Current v. Current

3 N.J. Eq. 186
CourtNew Jersey Court of Chancery
DecidedMay 15, 1856
StatusPublished

This text of 3 N.J. Eq. 186 (Current v. Current) is published on Counsel Stack Legal Research, covering New Jersey Court of Chancery primary law. Counsel Stack provides free access to over 12 million legal documents including statutes, case law, regulations, and constitutions.

Bluebook
Current v. Current, 3 N.J. Eq. 186 (N.J. Ct. App. 1856).

Opinion

The Chancellor.

The master, under an interlocutory-decree, having taken the accounts between the parties which are called for by the bill, the right to have which no question was raised, the cause has been set down for final hearing upon the equity reserved.

James Current, by his will, first directs his debts and funeral charges to be paid. He then disposes of all his estate, real and personal, except what may he required for the purposes aforesaid, as follows: He gives to his wife, during her natural life, certain real estate, which is described by metes and bounds. He also gives her certain specific personal property, and declares the same to be in lien of dower. He devises to his two sons, Abram and James, the real estate devised to his wife, after her decease, subject to the payment of two thousand dollars, in ten equal annual payments, from the time they should come into possession, which sum of two thousand dollars he declares shall constitute a part of his residuary estate. He makes a specific devise of land to his daughter Lucy. He gives to his granddaughter two thousand dollars.

The testator then directs as follows: “I do hereby will and direct my executor, herein after named, to sell at public auction, or otherwise, as to him shall seem best, and for such prices as he shall judge expedient, all the rest and residue of my land and real estate and personal [188]*188property, whatsoever and wheresoever situate, and the moneys arising from such sales,' with what may be due me at my decease (over paying my debts and personal expenses) and including the two thousand dollars charged on the real estate herein before devised to Abram and James, and the value of the land bequeathed to Lucy, to be disposed of as follows.” The testator then names his four sons and four daughters, who had not before been provided for in his will, and gives to each of them the one eighth part of the residuary fund thus in the hands of his executor.

_Record extracts_
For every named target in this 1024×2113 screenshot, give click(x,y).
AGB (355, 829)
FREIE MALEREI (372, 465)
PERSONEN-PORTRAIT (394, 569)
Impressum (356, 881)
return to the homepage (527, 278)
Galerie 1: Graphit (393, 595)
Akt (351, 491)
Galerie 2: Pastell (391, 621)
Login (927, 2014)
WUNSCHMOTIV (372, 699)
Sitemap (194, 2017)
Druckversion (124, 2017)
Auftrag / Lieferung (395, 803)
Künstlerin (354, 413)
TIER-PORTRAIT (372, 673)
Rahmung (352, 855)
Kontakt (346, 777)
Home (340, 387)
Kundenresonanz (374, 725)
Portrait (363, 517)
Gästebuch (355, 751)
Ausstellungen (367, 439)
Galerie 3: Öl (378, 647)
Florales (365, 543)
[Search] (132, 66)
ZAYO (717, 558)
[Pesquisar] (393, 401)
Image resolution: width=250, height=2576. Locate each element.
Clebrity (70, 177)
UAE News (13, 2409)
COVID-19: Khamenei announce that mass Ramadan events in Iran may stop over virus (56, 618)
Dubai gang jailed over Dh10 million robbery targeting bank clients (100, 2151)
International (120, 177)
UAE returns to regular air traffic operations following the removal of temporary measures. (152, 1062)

_Problem set_
1. Answer these questions about the Current v. Current opinion, one line each:
(a) On what date was the case decided?
(b) What sum does the will give to the testator's granddaughter?
(c) What part of the residuary fund goes to each of the four sons and four daughters named at the end?
2. Continue the Current v. Current opinion from its last sentence.
The listing isn't needed for any of this work.

_Responses for each task_
1.
(a) May 15, 1856
(b) Two thousand dollars
(c) One eighth part

2.
The testator died on the 27th day of July, 1849. His son George, one of the defendants, was, at his father’s death, in possession of the homestead farm, which constituted all the land which the executor afterwards sold under the fifth clause of the will, and for the purposes there mentioned. George continued in possession until the first of April, 1751, -when he delivered it to the purchaser, to whom it had been sold by the executor.

The question is — who is entitled to the rents and profits of the land from the testator’s death to the 1st of April, 1851, at which time the sale by the executor was consummated ?

In the case of Herbert v. Executor of Tuthill et al., Sax. 141, the testator, after giving some ' specific bequests, orders “ that all the rest of his estate, real and personal, should be sold by his executors, and turned into money as' soon after his decease as conveniently might be, and distributed among his children, in certain modes and proportions therein specified,” and the Chanceltor held that the heirs were entitled to the rents and profits between the death of the testator and sale of the land.

In Bradshaw v. Ellis, 2 Dev. & Bat. Ch. Rep. 20, it was determined, where a will' merely empowers the executor to sell the real estate, it descends to the heir in the mean time, and the rents and profits for that period go to him.

These cases would seem to cover the whole ground; [189]*189and yet, as it is the intention of the testator that is to control, a very slight variation in a will sometimes makes a case which seems to be an authority not as applicable as a first impression regards it.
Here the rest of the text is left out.